_Consigne_: Réécrivez s'il vous plaît le texte extrait depuis « Découverte d’activités humaines » jusqu'à « de la fin du Tertiaire. » inclus, en remplaçant « piémonts » par « contreforts ».

_Texte extrait_:
┄┄┄┄┄┄┄┄┄┄

Découverte d’activités humaines à 2,6 millions d’années dans les piémonts himalayens du nord-ouest de l’Inde (Pandjab)


 
Une équipe du Département de Préhistoire du Muséum national d’Histoire naturelle (UMR 7194 CNRS-MNHN) et la « Society for Archaeological and Anthropological Research » de Chandigarh (Territoire de l’Union indienne), ont mis en évidence dans les piémonts himalayens du nord-ouest de l’Inde, les témoins d’une activité typique du genre Homo datant de la fin du Tertiaire.
Les Comptes Rendus Palevol de l’Académie des Sciences consacrent un fascicule en anglais à la découverte et à ses implications scientifiques replaçant  le contexte historique depuis les années 1930 lorsque le haut bassin de l’Indus était perçu comme le berceau des origines de l’Homme.
 
Une équipe du Département de Préhistoire du Muséum national d’Histoire naturelle (UMR 7194 CNRS-MNHN) et la « Society for Archaeological and Anthropological Research » de Chandigarh (Territoire de l’Union indienne), a mis en évidence dans les piémonts himalayens du nord-ouest de l’Inde, les témoins d’une activité typique du genre Homo  datant de la fin du Tertiaire (2,6 millions d’années (Ma)). Cette découverte est le fruit de plusieurs années de prospection dans les Siwaliks  et remonte au printemps 2009 au lieu-dit Masol connu depuis le début du XXème siècle pour sa faune fossile (Fig. 1).  Ces témoignages correspondent à des traces de découpes faites par des tranchants de pierre en quartzite encore visibles sur des fossiles de bovidés mêlés à des outils lithiques.  L’ordonnancement  des traces atteste  d’une intelligence technique hautement réfléchie attribuée ordinairement au genre Homo, connue jusqu’à présent en Afrique de l’Est à 2,55 Ma (Kada Gona, Ethiopie), soit au tout début du Quaternaire (Fig 2, Fig. 3).
 
Les Comptes Rendus Palevol de l’Académie des Sciences consacrent onze articles en anglais à la découverte et à ses implications scientifiques [1 à 11], replaçant  le contexte historique depuis les années 1930 lorsque le haut bassin de l’Indus était perçu comme le berceau des origines de l’Homme. Plusieurs espèces de grands singes (Sivapithecus) vivaient vers 7 Ma dans ces régions. Leurs fossiles se retrouvent dans les contreforts de l’Himalaya à 80 km au Nord Est de Masol. Au-delà  de 8 Ma les couches paléontologiques se raréfient sans doute en raison de la forte compression des couches et ne réapparaissent pas avant la fin du Tertiaire.

┄┄┄┄┄┄┄┄┄┄

_Données brutes_:
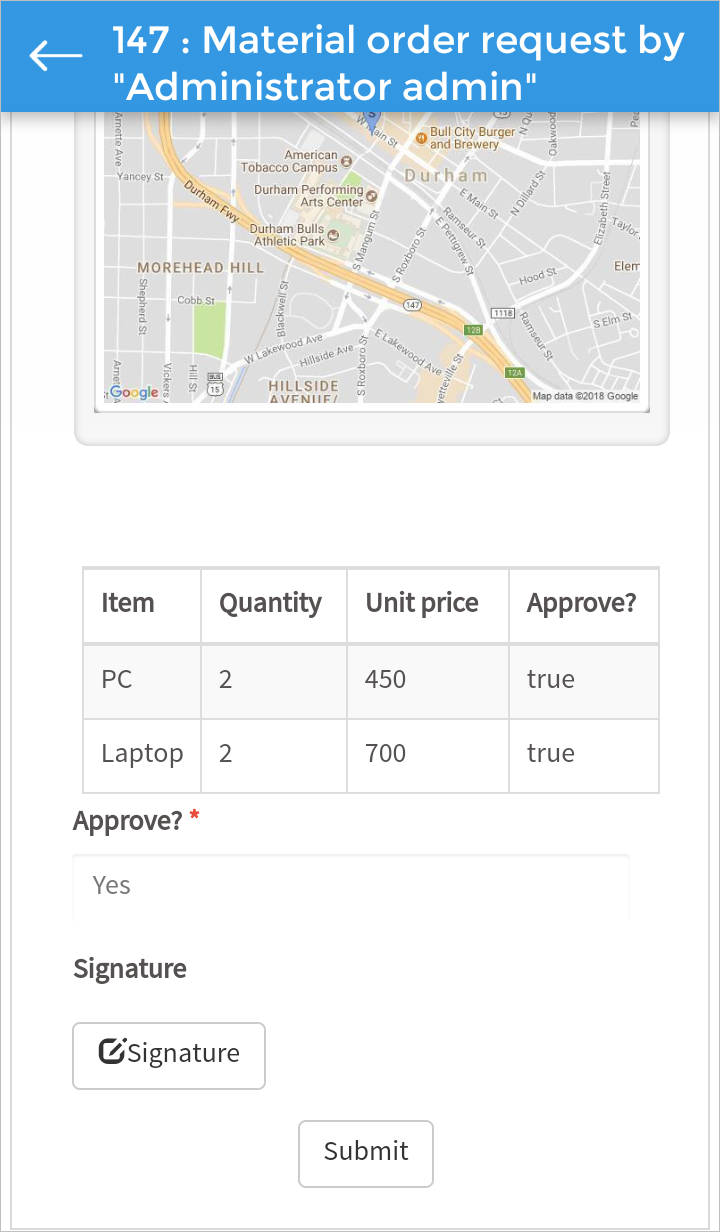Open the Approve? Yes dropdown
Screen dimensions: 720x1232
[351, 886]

┄┄┄┄┄┄┄┄┄┄

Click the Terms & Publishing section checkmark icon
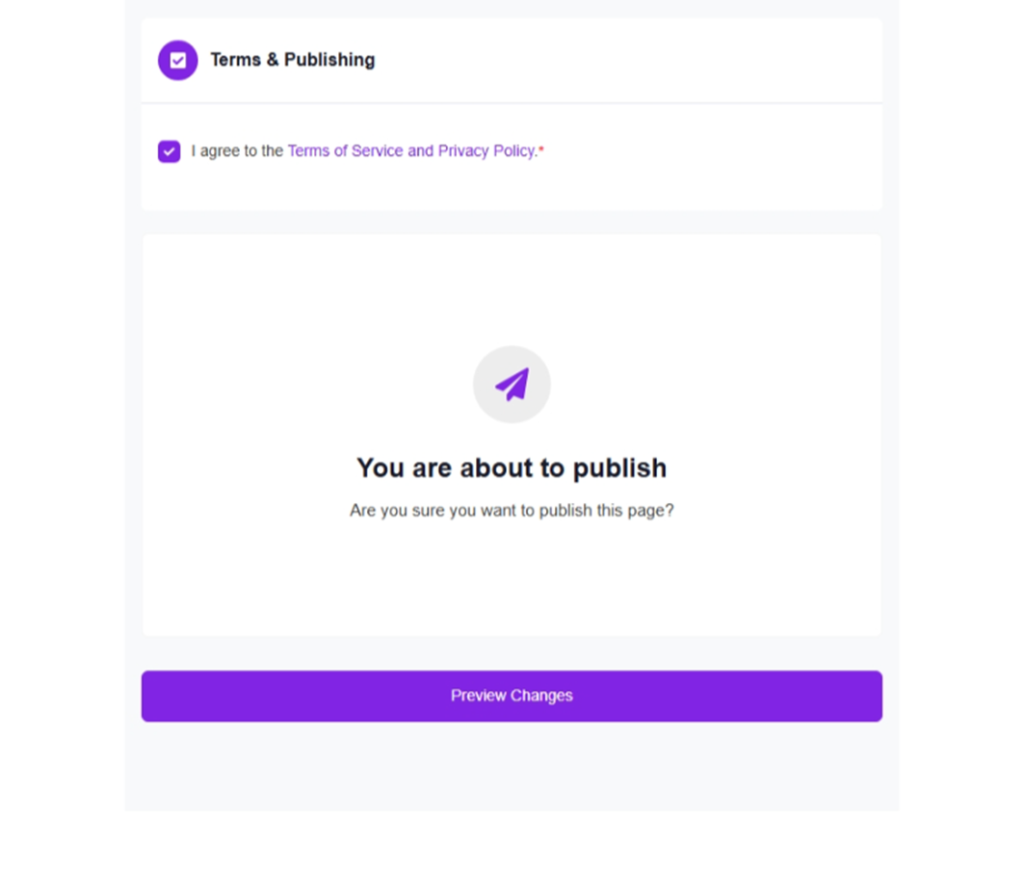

┄┄┄┄┄┄┄┄┄┄

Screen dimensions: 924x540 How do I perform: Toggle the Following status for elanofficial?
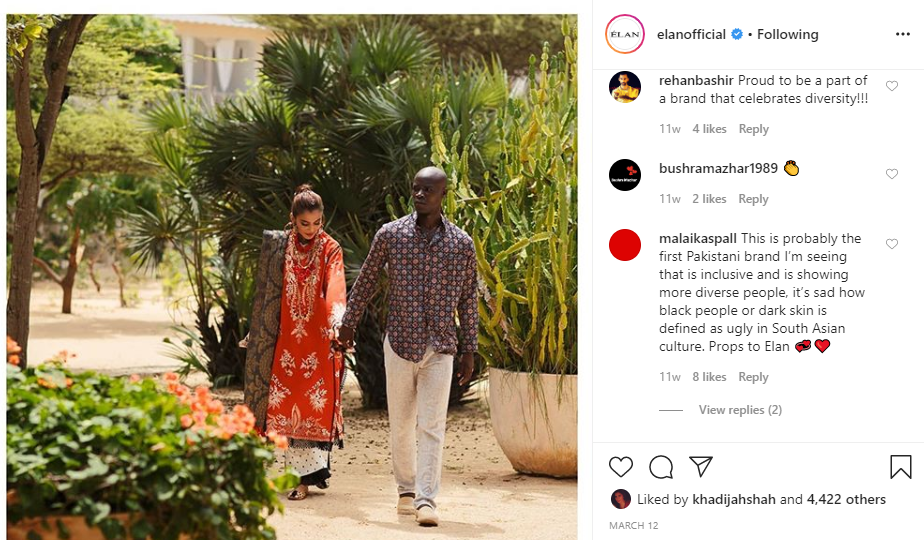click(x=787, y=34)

┄┄┄┄┄┄┄┄┄┄

_Solution proposée_:
Découverte d’activités humaines à 2,6 millions d’années dans les contreforts himalayens du nord-ouest de l’Inde (Pandjab)


 
Une équipe du Département de Préhistoire du Muséum national d’Histoire naturelle (UMR 7194 CNRS-MNHN) et la « Society for Archaeological and Anthropological Research » de Chandigarh (Territoire de l’Union indienne), ont mis en évidence dans les contreforts himalayens du nord-ouest de l’Inde, les témoins d’une activité typique du genre Homo datant de la fin du Tertiaire.